▸ **PROBLEM REQUIREMENTS**
Reproduce the items verbatim, starting with the line that contains "Given: Open the Связь tab" and going on through the line that contains "Click the PSTeam".
:::::
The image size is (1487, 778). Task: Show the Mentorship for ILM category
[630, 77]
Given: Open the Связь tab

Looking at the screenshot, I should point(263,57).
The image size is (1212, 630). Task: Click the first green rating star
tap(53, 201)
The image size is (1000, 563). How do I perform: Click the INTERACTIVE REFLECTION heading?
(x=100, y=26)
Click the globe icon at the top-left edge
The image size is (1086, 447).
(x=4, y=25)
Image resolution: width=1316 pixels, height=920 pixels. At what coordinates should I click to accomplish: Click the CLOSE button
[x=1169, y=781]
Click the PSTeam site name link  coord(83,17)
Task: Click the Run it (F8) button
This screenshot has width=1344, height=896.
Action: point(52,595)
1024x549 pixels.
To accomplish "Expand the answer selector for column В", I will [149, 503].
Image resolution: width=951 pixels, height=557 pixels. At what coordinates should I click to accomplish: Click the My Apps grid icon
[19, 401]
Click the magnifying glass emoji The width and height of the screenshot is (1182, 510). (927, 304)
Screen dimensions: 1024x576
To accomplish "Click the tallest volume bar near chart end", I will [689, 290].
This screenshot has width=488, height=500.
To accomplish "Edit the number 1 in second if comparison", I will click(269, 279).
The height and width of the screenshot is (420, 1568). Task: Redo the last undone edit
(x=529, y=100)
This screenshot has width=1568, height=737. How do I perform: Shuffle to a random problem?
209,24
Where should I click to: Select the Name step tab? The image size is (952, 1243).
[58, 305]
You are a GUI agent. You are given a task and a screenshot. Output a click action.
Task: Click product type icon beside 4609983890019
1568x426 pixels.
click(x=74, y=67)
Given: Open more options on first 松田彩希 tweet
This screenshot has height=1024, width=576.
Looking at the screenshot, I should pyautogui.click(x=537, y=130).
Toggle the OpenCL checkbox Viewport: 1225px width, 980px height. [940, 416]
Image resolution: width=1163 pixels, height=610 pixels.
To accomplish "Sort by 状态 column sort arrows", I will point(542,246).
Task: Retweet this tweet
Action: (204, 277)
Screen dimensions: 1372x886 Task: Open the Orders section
:::::
▸ **FULL ANSWER**
Given: Open the Связь tab

Looking at the screenshot, I should point(263,57).
The image size is (1212, 630). Task: Click the first green rating star
tap(53, 201)
The image size is (1000, 563). How do I perform: Click the INTERACTIVE REFLECTION heading?
(x=100, y=26)
Click the globe icon at the top-left edge
The image size is (1086, 447).
(x=4, y=25)
Image resolution: width=1316 pixels, height=920 pixels. At what coordinates should I click to accomplish: Click the CLOSE button
[x=1169, y=781]
Click the PSTeam site name link  coord(83,17)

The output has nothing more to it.